The pathogenesis of glomerulonephritis (problems and recent understanding)

Abstract

Progress has been made in understanding glomerulonephritis but the answers to many key questions still elude us. It appears that glomerular damage arises from immune events which result from an interaction between a susceptible individual and some environmental agents, usually an infection. In the developed world the role of the genetic constitution is predominant, whilst in the Third World the overwhelming exposure to pathogens may be crucial. Immune complex formation undoubtedly plays a major role in the initiation of glomerular injury, but deposition of soluble preformed complexes within the glomerulus now seems to be only one mechanism, in situ combination of fixed antigen and free antibody, and insoluble (precipitating) complexes both playing a part as well.
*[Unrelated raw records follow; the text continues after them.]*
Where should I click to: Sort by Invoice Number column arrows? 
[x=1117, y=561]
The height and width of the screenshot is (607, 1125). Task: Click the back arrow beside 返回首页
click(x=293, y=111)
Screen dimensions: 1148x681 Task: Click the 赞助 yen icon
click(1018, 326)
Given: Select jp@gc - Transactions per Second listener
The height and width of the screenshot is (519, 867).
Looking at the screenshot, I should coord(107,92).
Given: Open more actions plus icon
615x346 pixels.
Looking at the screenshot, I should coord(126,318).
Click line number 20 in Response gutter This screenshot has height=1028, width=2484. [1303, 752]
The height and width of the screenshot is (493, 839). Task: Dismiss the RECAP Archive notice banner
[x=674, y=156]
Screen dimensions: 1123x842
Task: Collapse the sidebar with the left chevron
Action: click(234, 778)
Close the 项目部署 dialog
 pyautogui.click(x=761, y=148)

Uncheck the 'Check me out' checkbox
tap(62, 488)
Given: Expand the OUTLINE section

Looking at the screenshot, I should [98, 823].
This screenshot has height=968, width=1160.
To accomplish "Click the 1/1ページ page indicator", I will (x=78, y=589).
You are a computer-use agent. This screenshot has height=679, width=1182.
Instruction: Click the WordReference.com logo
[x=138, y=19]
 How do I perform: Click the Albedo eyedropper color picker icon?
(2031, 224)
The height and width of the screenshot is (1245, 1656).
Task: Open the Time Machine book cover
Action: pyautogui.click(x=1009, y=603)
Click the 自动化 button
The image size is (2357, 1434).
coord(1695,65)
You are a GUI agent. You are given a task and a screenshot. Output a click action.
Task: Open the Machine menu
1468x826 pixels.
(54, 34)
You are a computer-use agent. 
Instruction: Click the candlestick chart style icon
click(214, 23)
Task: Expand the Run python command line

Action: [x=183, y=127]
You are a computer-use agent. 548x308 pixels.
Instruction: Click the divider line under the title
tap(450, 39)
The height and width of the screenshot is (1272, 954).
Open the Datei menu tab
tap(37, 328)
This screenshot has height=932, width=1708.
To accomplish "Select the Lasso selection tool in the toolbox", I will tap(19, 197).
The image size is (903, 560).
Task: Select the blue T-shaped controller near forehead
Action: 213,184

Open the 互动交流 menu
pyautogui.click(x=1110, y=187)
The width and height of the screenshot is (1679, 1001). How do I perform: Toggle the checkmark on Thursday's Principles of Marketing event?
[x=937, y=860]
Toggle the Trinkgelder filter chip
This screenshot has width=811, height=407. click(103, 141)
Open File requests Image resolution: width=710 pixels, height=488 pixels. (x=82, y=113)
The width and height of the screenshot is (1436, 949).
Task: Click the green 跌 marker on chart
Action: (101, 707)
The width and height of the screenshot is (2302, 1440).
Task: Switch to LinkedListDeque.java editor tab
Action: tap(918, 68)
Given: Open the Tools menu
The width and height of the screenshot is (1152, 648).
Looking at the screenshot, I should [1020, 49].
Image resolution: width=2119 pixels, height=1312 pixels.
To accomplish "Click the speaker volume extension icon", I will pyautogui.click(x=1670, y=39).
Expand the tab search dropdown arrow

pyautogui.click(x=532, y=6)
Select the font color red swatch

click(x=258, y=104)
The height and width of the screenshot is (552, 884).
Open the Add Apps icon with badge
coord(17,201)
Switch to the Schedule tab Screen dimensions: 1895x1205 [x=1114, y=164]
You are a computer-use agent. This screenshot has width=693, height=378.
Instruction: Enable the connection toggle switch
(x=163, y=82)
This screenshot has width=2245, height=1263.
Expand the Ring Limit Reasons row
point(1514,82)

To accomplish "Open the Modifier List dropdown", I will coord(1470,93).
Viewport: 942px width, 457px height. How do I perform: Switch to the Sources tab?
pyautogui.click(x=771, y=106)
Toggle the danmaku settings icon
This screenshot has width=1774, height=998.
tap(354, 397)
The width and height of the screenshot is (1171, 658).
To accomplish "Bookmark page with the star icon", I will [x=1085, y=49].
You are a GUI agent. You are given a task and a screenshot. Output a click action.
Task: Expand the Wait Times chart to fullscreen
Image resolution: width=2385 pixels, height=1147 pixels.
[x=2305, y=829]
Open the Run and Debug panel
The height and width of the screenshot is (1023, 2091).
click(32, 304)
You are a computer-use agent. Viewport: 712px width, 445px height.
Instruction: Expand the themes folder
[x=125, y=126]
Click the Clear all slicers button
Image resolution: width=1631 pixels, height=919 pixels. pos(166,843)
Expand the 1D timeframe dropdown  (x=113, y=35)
New understanding of modes of damage to the glomerulus strongly implicates monocytes as injurious agents in both experimental and human nephritis, and platelets may also play a role in amplifying injury. One of the main questions is why only some forms of glomerulonephritis in only some patients progress to renal failure. Whilst continuing exposure to the antigen initiating the nephritis may be important, secondary mechanisms involving autologous antigens may be important. Further, non-immunologic mechanisms which arise from hyperperfusion of glomerular capillaries appear capable of damaging the glomerulus, and both this mechanism and proteinuria itself appear capable of inducing glomerulosclerosis. The role these non-immunologic mechanisms play may be the reason for our failure, in general, to influence the course of glomerulonephritis by manoeuvres designed to inhibit immunologic injury.